Before I go on, brand essences, visions, positionings, onions, ladders and God knows what have their place. Sometimes you need a box full of ticks to give you a common frame of reference with clients, especially at board level. There, I’ve said. But you’ll find it hard to get something interesting enough for today’s mediascape if you stop there.
That goes for tone of voice too. This is an old rant, but the embers are still warm. More than once, I’ve been furnished with a hallowed huge tone of voice document from some brand consultancy,expected use it to inform the verbal and non-verbal bits of creative work. In other words, take the useless thing the ones a galaxy away from the creative did and make it relevant for the poor sods who have to actually execute something.

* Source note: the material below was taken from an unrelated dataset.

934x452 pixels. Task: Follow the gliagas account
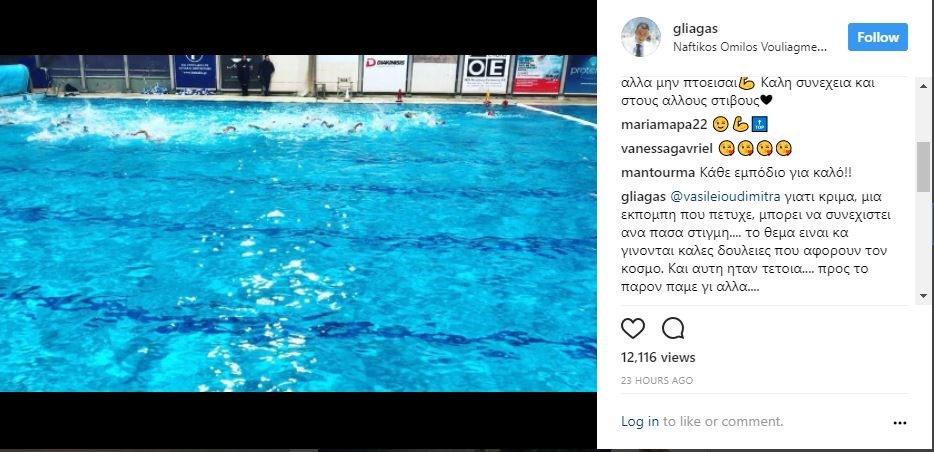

Now, to the bit I want to talk about. If you haven’t read Faris’ thesis on transmedia thinking, you should. If you still can’t be bothered (shame on you) simply consider that brand communication needs to be both complex and coherent accross a myriad of media, for a myriad of audience groups, who will mould the story in their own way, and talk to different people about in in different levels. That’s life I’m afraid.

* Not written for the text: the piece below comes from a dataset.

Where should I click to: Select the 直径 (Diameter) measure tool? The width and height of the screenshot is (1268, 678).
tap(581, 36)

And don’t scoff, that’s how popular culture is going. The Star Wars films my have ended, but there’s a cartoon spin off coming this summer, and the next ”game’ is actually another prequel instalment in its own right, with a conclusion that turns the series on its head. Of course, you can stick with the films if you like, or maybe read a couple of books, or you may have read some of the comics as a kid – engage as much as you like. Not to mention the compexity of Lost, The Dr Who spin off series’ or even how you’ll neverf truly get Donnie Darko without some time on the website.

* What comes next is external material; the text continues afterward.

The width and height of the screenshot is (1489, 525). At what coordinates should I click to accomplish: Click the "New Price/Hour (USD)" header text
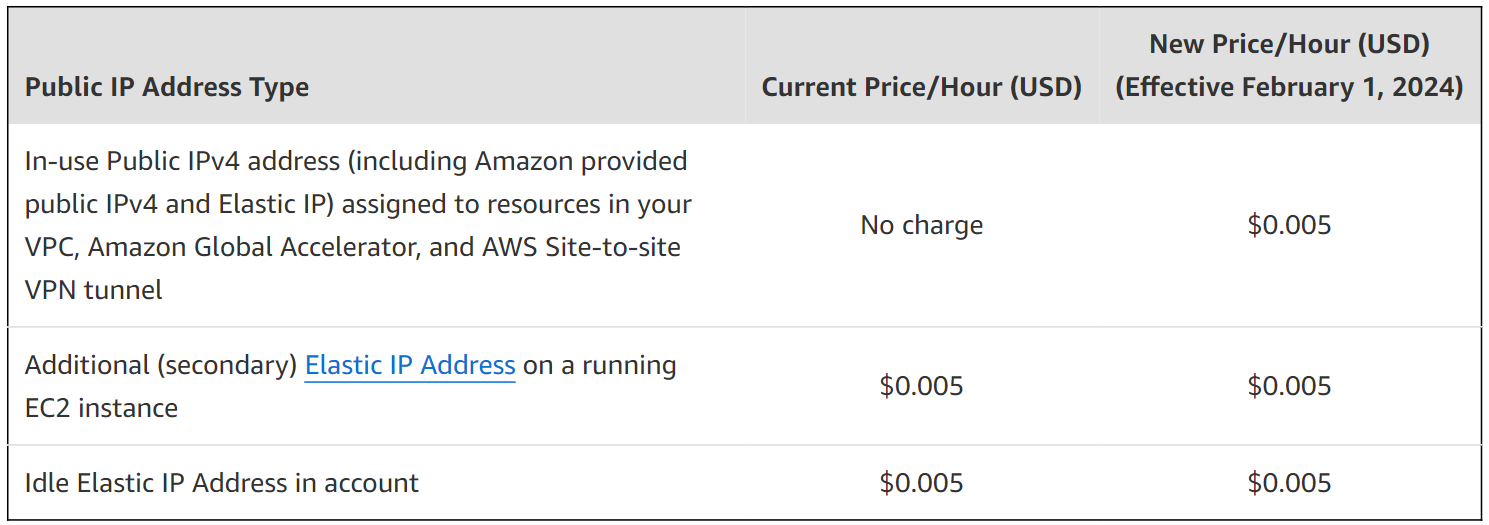pyautogui.click(x=1289, y=44)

It’s not as hard or incoherent as it looks. George Lucas has a back story for Star Wars long before he wrote the first script. Jk Rowling had a core Potter timeline in place well before the first book. Tolkien created language and mythology for his world long before he wrote the Hobbit…depth, history….back story.
That’s starts with a film pitch quality for brands…something concise, but rich enough for lots of sub-plots (evolving tactical objectives), character arcs (different reaons to enage for different fans) and spin offs (brand extensions). Like Buffy’s ‘horror in high school’ the X-Files ‘paranormal FBI departement, the Bourne films ‘Crack assassin with amnesia’ and of course, the great Heroes ‘People with superpowers but not in comic book land’.
Write a back story first, look for the story arc, then look to compress it. As long as you know it’s generous enough for lots of episodes/chapters, it makes planning for brands at once consistent and liberating. It becomes, "Where should the story go now, based on what we know we need to achieve".
It’s only one way of doing it, but it seems to help me. Have a go, see what you think.